## TASK DESCRIPTION:
Which lines of the listing hold the string "computer"? Show each of them.
• • •
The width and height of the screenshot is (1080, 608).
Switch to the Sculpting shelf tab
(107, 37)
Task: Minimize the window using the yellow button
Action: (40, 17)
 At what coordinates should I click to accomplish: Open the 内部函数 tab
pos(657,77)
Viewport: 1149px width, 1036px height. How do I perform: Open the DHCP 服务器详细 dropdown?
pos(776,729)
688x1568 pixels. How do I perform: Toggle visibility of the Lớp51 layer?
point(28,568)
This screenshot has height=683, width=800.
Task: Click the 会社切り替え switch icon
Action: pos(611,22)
• • •
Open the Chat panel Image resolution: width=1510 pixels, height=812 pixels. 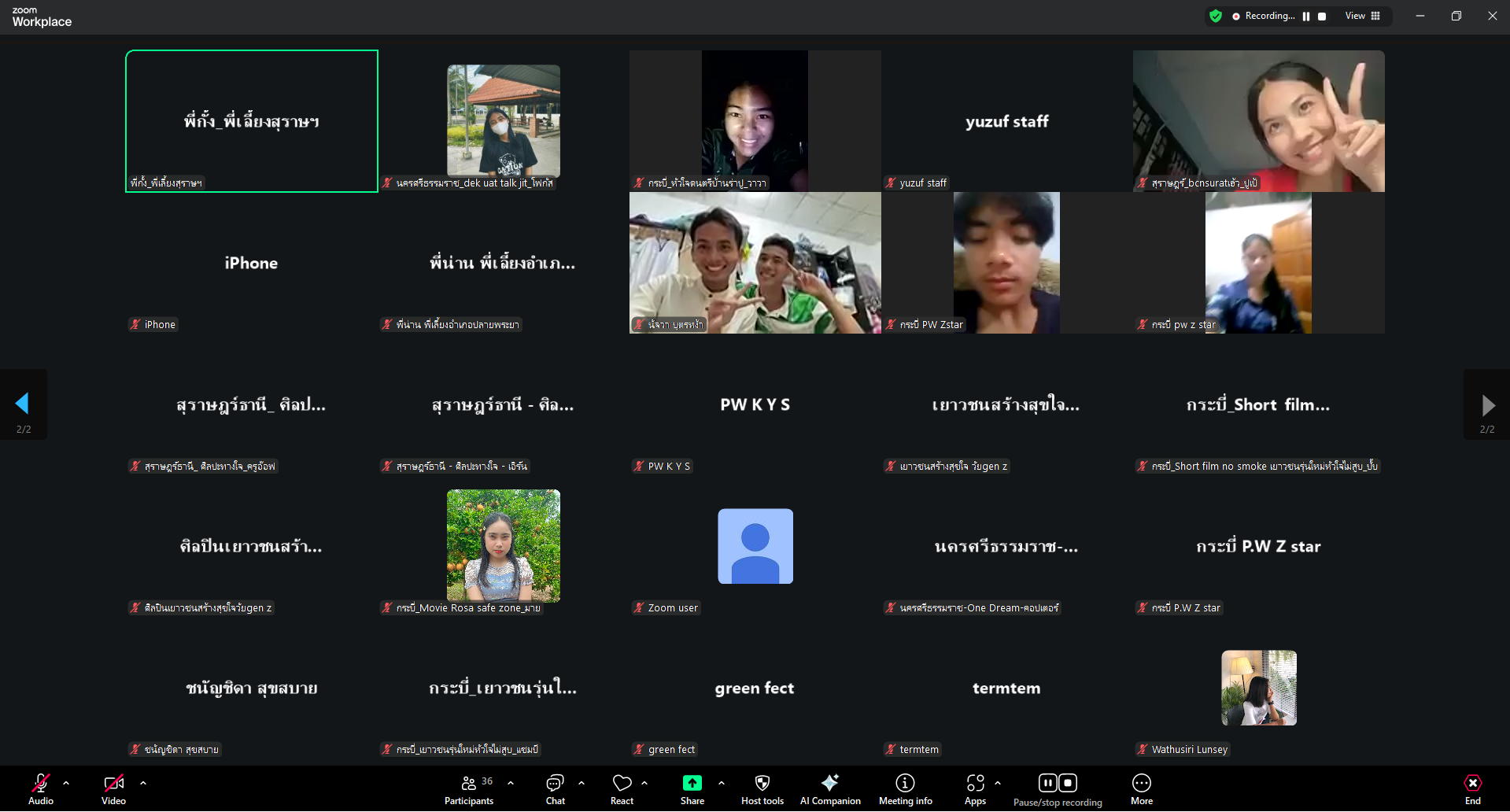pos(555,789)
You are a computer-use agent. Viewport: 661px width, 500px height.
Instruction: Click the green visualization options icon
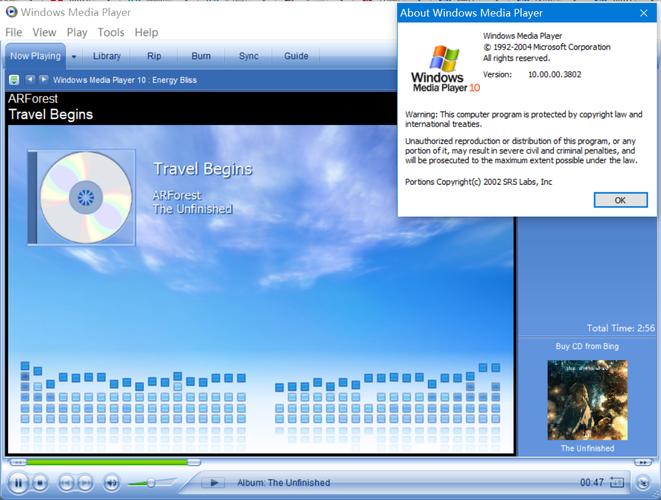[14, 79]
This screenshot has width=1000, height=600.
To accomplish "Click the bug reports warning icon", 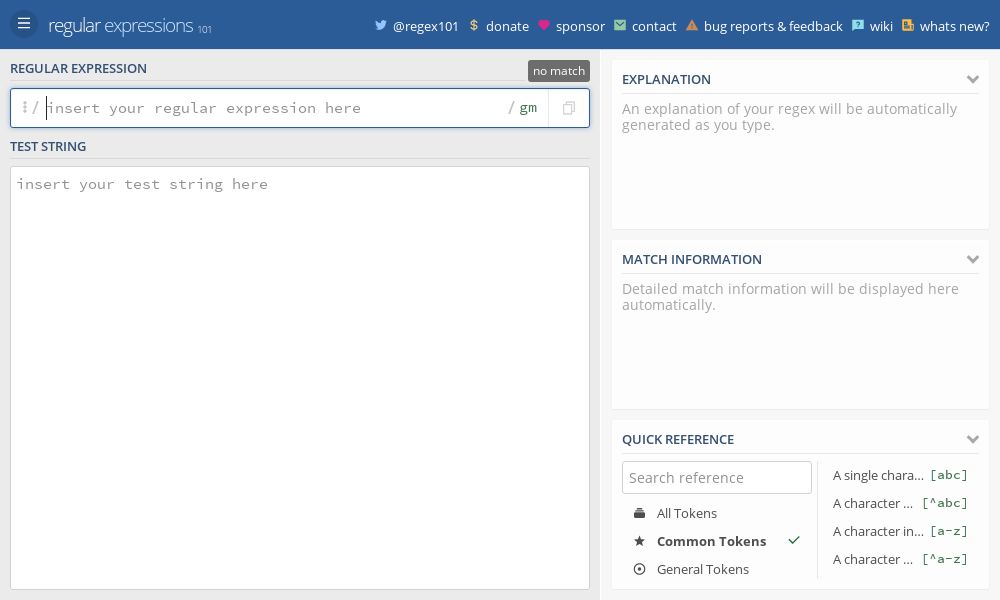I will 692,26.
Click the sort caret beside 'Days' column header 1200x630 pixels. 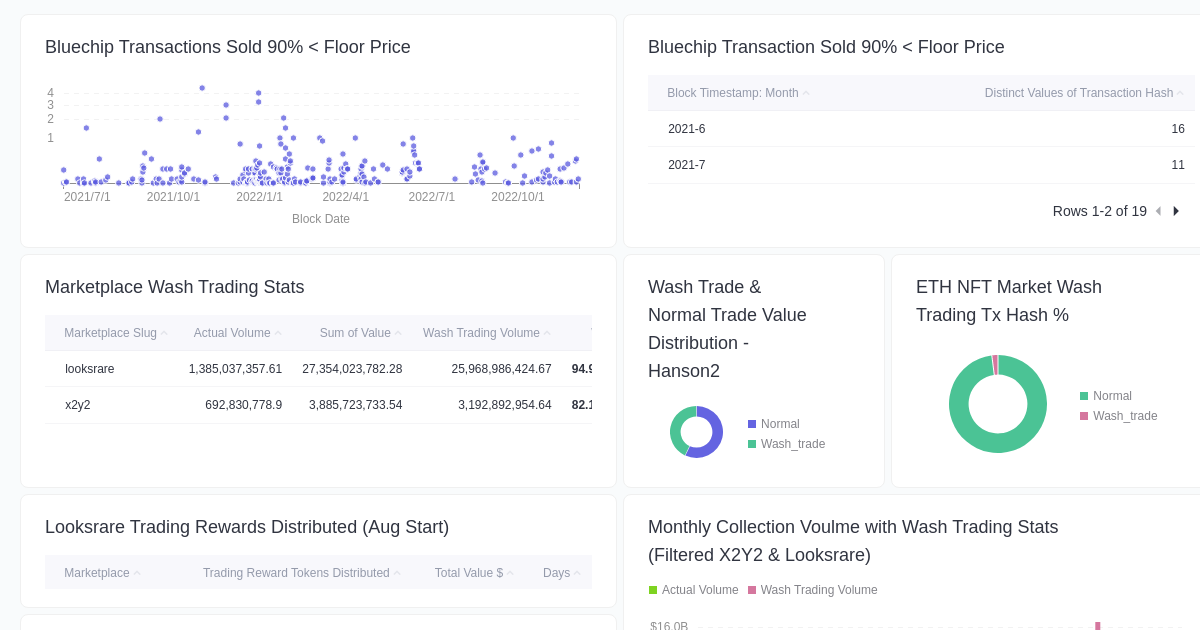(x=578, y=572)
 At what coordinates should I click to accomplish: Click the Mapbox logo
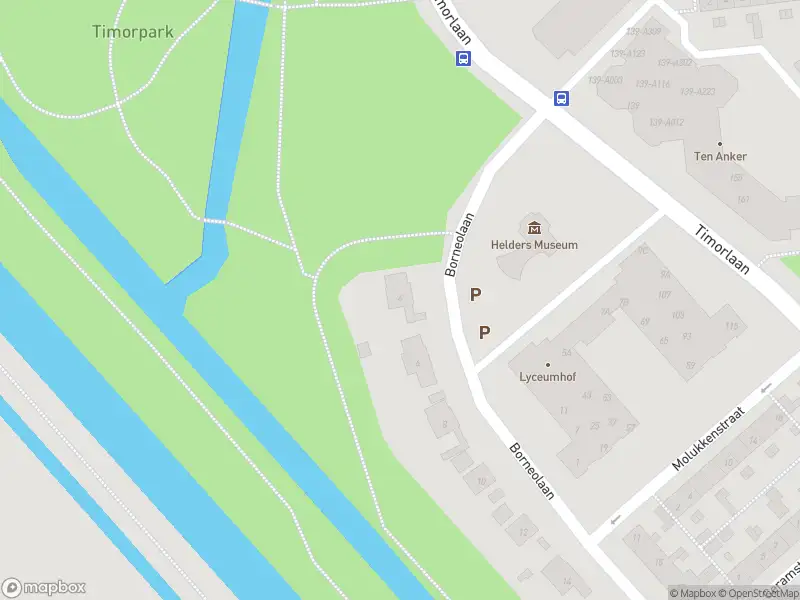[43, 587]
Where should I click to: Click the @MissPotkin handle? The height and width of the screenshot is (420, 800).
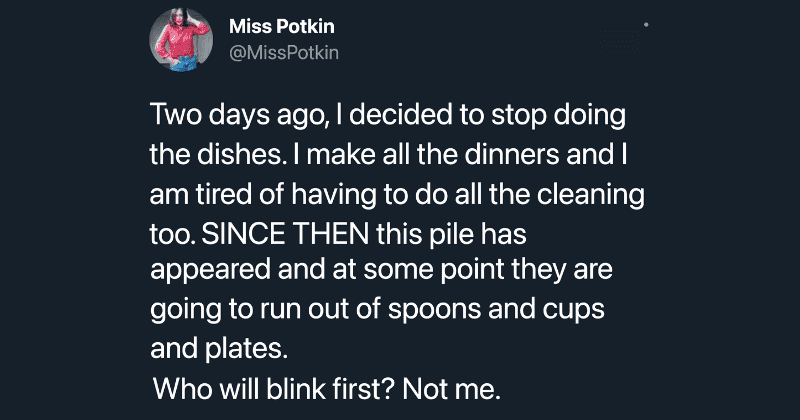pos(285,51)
• • •
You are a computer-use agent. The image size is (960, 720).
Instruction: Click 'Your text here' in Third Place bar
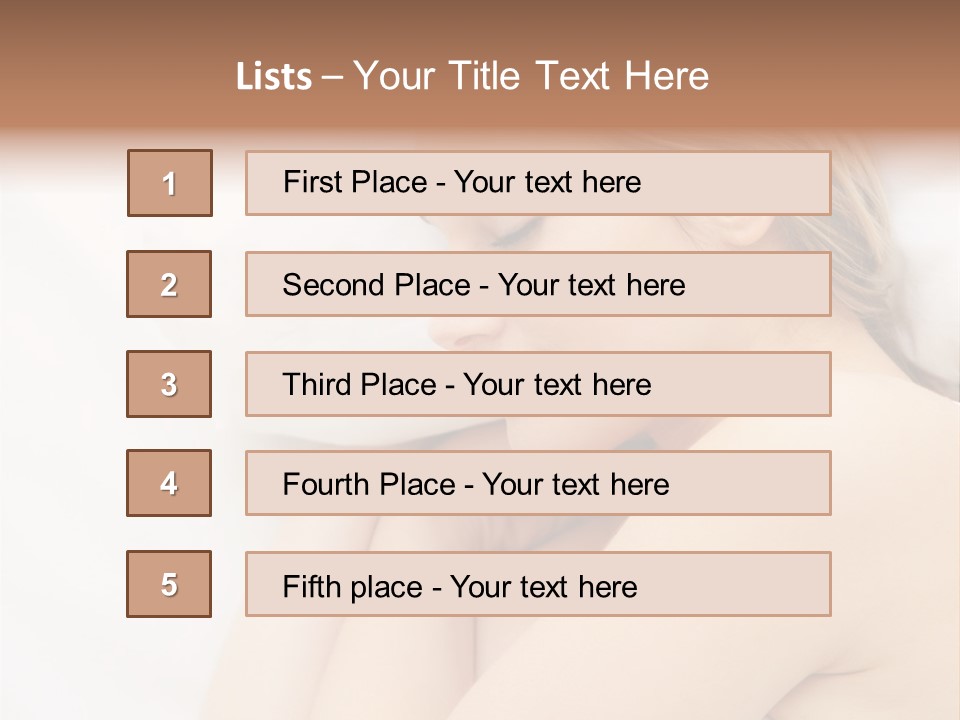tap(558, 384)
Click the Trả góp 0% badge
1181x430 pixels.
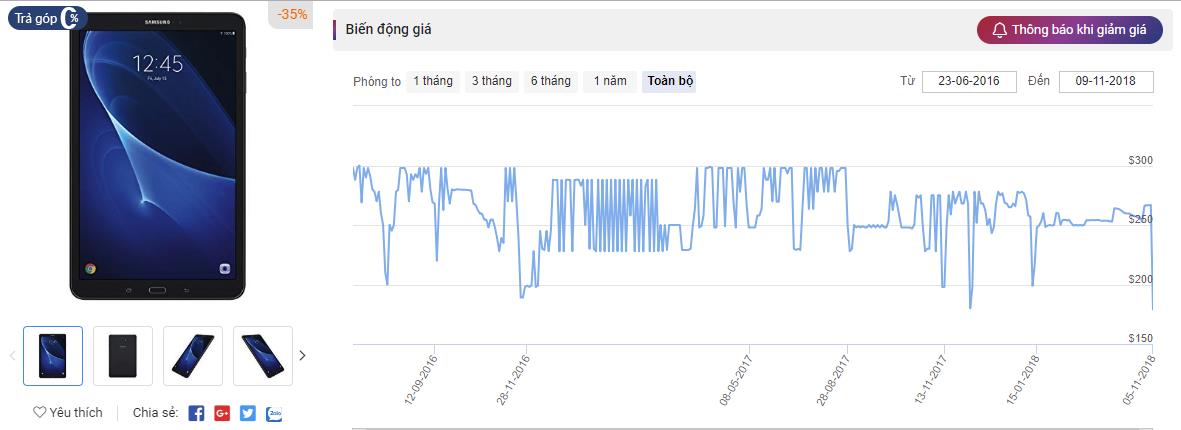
• • •
## TASK OUTPUT:
You are a computer-use agent. Viewport: 661px width, 500px height.
You are a computer-use agent. The image size is (960, 720).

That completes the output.